Fiumicino, Roma. Sul tabellone delle partenze lampeggia il volo per Casablanca, e Marco Marzocca sembra tutto tranne che Ariel, il domestico filippino del «Certo, signò! Zùbito, signò!» che gli ha regalato il successo. «Sto partendo per Ouazarzate, in Marocco. Un posto dove vengono realizzate molte produzioni internazionali. Sarà il set della nuova serie di spot Tim» anticipa a «Sorrisi». «Dopo la madre di Garibaldi, stavolta sarò il segretario di Marco Polo, un accompagnatore cinese. Con me, come sempre, Bianca Balti e Neri Marcorè». Anche lui con la carta d’imbarco in mano.

Marzocca, proprio in Marocco dovevate andare a girare?
«Siamo solo esecutori. Decide tutto il marketing Tim, che si appoggia a un’agenzia pubblicitaria argentina.

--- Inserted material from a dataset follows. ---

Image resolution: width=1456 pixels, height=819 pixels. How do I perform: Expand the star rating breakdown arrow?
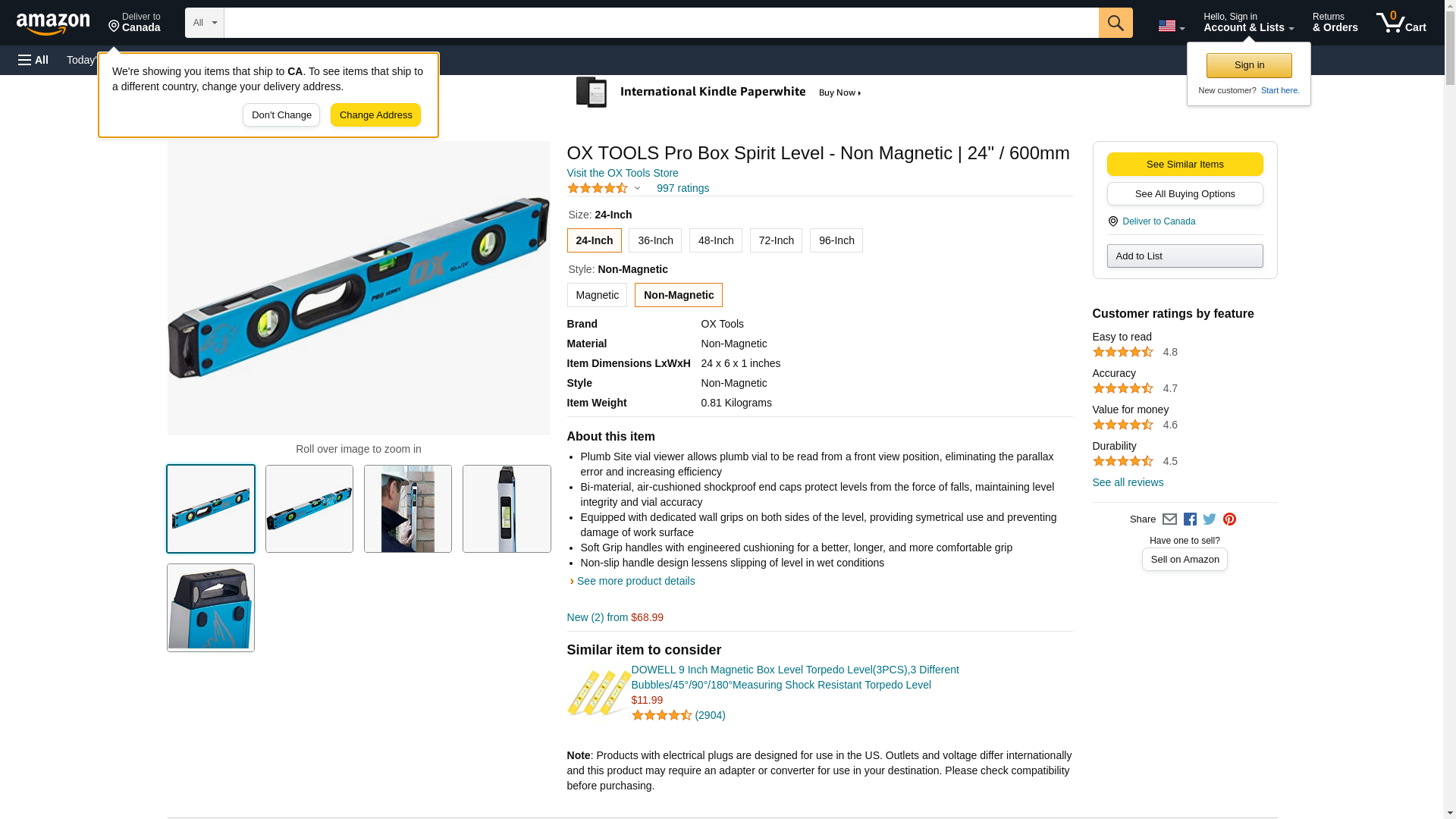(x=637, y=188)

Sapesse quanta soddisfazione mi danno sempre questi 30 secondi...».
Come mai?
«Perché fanno ridere e ci danno la possibilità di improvvisare un minimo. Basta una parola fuori copione, a volte, e il risultato migliora. Mi è già successo due volte. E abbiamo un regista hollywoodiano: Harald Zwart, che ha fatto il secondo “Karate Kid”».
Non è il vostro caso, ma come mai gli spot dei comici per compagnie telefoniche, case automobilistiche e quant’altro, sono spesso i più brutti?
«Perché sono i più difficili. Ho studiato la pratica. Il problema è anche la parte istituzionale, con il messaggio pubblicitario aziendale vero e proprio. Si può mettere all’inizio, o alla fine. Tim lo mette alla fine».
Quindi?
«In 30 secondi devi: contestualizzare lo spot, raccontare qualcosa che faccia ridere, e dare il messaggio istituzionale. Una faticaccia».
Ma lei, ex farmacista che fa cabaret dal ‘94, quando mandò un video a «Tunnel» (Raitre), non si è stancato di essere un eterno secondo?
«A me lo dice? Pensi che tre anni fa feci tre serate da tutto esaurito al Gran Teatro di Roma: 9150 paganti. E 13 giorni al Brancaccio: sala da 1350 posti. Lei ha mai visto un articolo su un giornale? Non faccio notizia perché evito le imitazioni dei politici. Ma a questa logica, non mi piego».
Eppure quando fa il domestico Ariel gode di popolarità trasversale. È amatissimo...
«Vero. Se dal vivo non lo faccio, c’è la rivolta. Mia moglie Liliana è colombiana, conosco il mondo di chi, extracomunitario, arriva qui senza soldi. Ariel sorride sempre, anche quando gli va storta o sbaglia. È felice. Siamo noi che abbiamo troppo».
Da un anno e mezzo si è trasferito a Orlando, in Florida...
«Ho chiesto una carta verde e a sorpresa me ne hanno concessa una speciale, subito. Per non perderla, me ne sono andato. Anche per dare ai miei due figli un futuro di meritocrazia, che qui non esiste».
E negli States, che cosa fa?
«Ho un ristorante, “Big Italy”. E collaboro con Universal Studios. Lì se hai un progetto - e io tre idee in giro le ho -, basta avere il finanziatore e le realizzi subito. Qui sei in balìa degli umori mattutini di produttori e direttori».
Chi è il più grande col quale ha lavorato?
«Non perché mi ha scoperto, ma dico Corrado Guzzanti. Senza dubbio. Pare che ora rifaccia “Aniene” su Sky. E dovrei esserci anch’io».